How are protein identifications grouped?
With bottom-up proteomics data, there is the challenge of handling redundancy in the matching of peptides to protein hits .
By the Parsimony Principle, protein hits may be reported as the minimum set that accounts for all observable peptides (the simplest explanation that fits all the facts is the most likely to be true, or no more assumptions should be made than necessary – a form of Occam’s razor). This may be applied to reduce the protein list where peptides could belong to several proteins.
For example, if Protein A is identified with five peptides, Protein B with two of those same peptides, and Protein C with the other three (see the first case in the table), it is simplest to assume that only Protein A is present using this logic – reporting only hits for which there is independent evidence and assuming one peptide corresponds to one protein source.
On the other hand, potential identities may be lost applying this approach. In the second case in the table, if protein D comprises peptides 1 and 2, protein E peptides 2 and 3, and Protein F peptides 3 and 4, then a strict parsimonious approach would only report proteins D and F, as the peptides for E can then be explained using only two entities as opposed to three.
|Case 1||1||2||3||4||5||Parsimony Reported?||Grouping Reported?|
|Case 2||1||2||3||4||5||Parsimony Reported?||Grouping Reported?|
Progenesis QI for proteomics does not apply a strict parsimonious approach as this may be over-stringent . However, conflict resolution (as described in the user guide, page 42) may be carried out to refine the assignment of peptides to particular proteins directly if desired.
This links to the related principle of protein grouping, however, which Progenesis QI for proteomics does include. Where proteins are identified containing the same peptides then they are effectively indistinguishable aside from score, for example; the evidence is the same for both. Also, where one protein contains only peptides representing a subset of another protein’s peptides, that with fewer can be subsumed into that with the greater number. The first example in the table (A, B, C) would involve the subsuming of B and C into A under such a grouping approach. This is a less stringent approach, however, in that only subsets completely contained within another set would 'roll up'. In the second example in the table, Protein E would still be reported under a protein grouping approach as it is not wholly subsumable into either D or F.
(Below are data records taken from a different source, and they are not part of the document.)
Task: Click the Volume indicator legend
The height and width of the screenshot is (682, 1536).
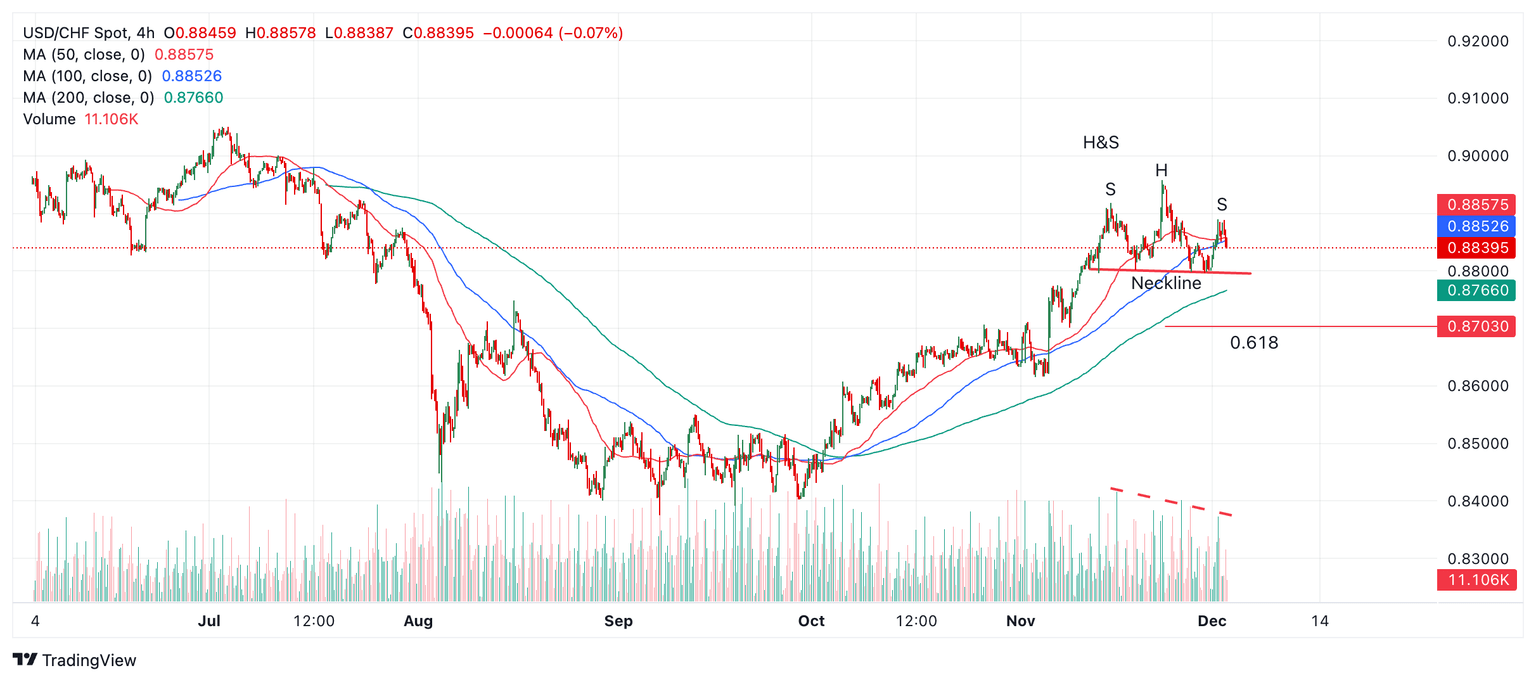Action: (x=78, y=119)
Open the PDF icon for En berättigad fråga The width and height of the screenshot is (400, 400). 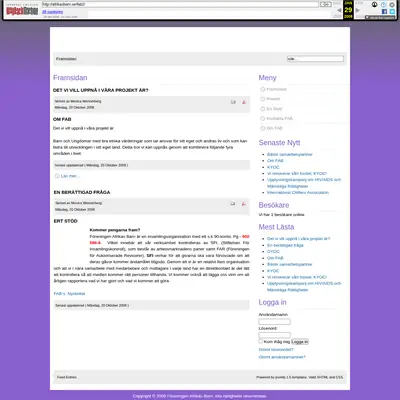pos(244,204)
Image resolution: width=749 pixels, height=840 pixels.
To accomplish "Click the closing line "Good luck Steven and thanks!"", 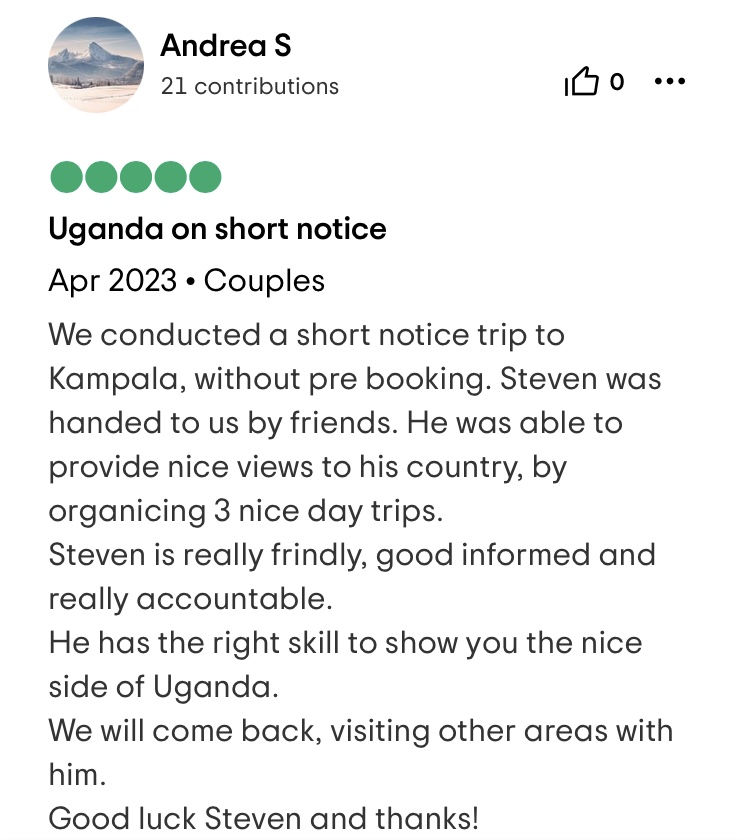I will click(264, 819).
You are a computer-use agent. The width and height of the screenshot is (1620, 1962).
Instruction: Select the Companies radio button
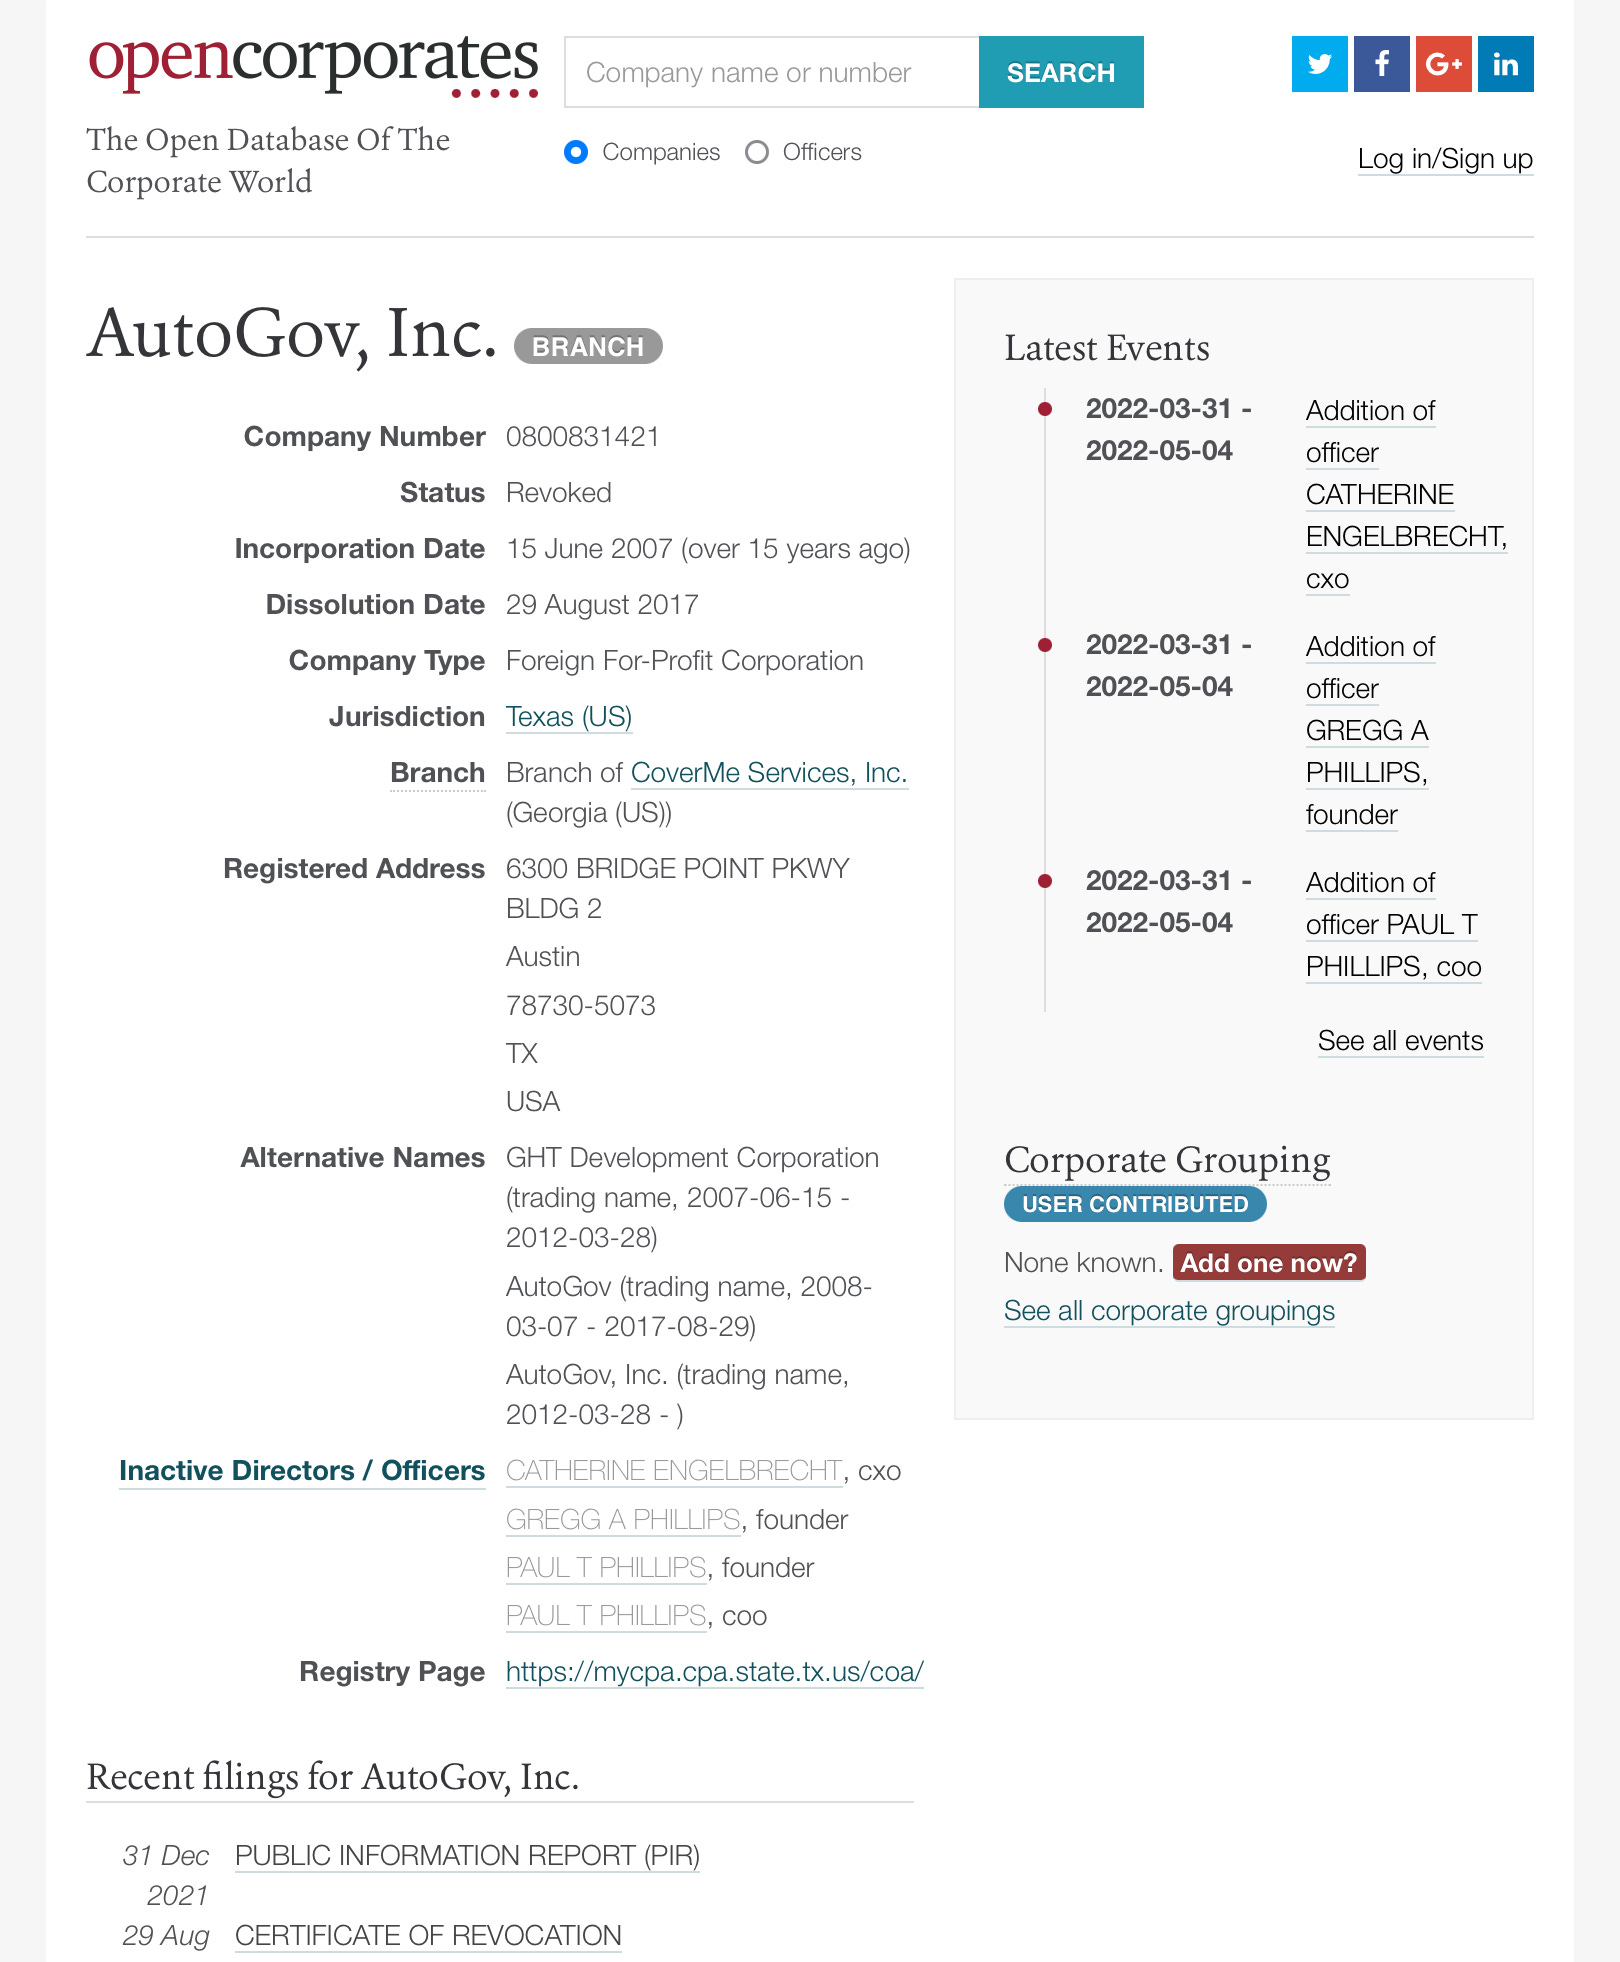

This protein grouping approach can be enabled at the Protein options dialog at the Resolve Conflicts or Review Proteins windows:
In practice, this causes protein identities derived from peptides that are a subset of an identification based on a larger set to be subsumed into that larger set. All relevant identities are listed as a group under the ‘lead’ identity with the greatest coverage (or highest score where coverage is equal). Quantitation is performed using the 'lead' identity peptide ion data only; potentially different results would arise from using the subsumed subsets, of course, but these are not calculated by definition under this approach.
The application of a protein grouping approach can simplify the data set, but again it may also be an oversimplification ; the user is able to make this choice as appropriate.
You can visualise the 'rolled-up' proteins by hovering over a protein accession at the Review Proteins window, for example. Where identities have been subsumed, the protein accession will have a symbol such as '+1' added (see below) and hovering over this will bring up details of the entire group.
It is also possible to obtain the grouped accessions via exporting the protein measurements table as described here. In the export described at the linked FAQ, the subsumed identities are listed in the accession column in full.
Furthermore, double-clicking on a protein's row in the table or selecting the view peptide measurements link on the side bar will bring up the more detailed peptide measurements table for the protein. In this table, all the peptide ion (and peptide sequences) for that protein are shown. When grouping is active, naturally this will be the whole set for the identity with the greatest coverage. To see which peptide ions (and so peptides) belong to any 'rolled up' sub-identities, use the drop-down "Select ions of" menu that appears on the left when you examine a grouped protein entry in the table. The ions belonging to a selected sub-identity will be highlighted and may be tagged if desired.
Protein grouping and unique peptides
The protein grouping approach also has an important implication for quantifying proteins by unique peptides only. If proteins are not grouped, then peptide conflicts arise where the same peptide is used across multiple identities such as those that could be grouped, and this would eliminate them from use in quantitation under that scheme. Protein grouping removes this issue by counting the grouped peptides as unique (unless, of course, they overlap with another group's peptides).
- Nesvizhskii and Aebersold 2005: "Interpretation of shotgun proteomic data: the protein inference problem". Mol Cell Proteomics 4.20: 1419-40.
- Serang et al. 2012: "Recognizing uncertainty increases robustness and reproducibility of mass spectrometry-based protein inferences". J Proteome Res. 11 (12): 5586-91.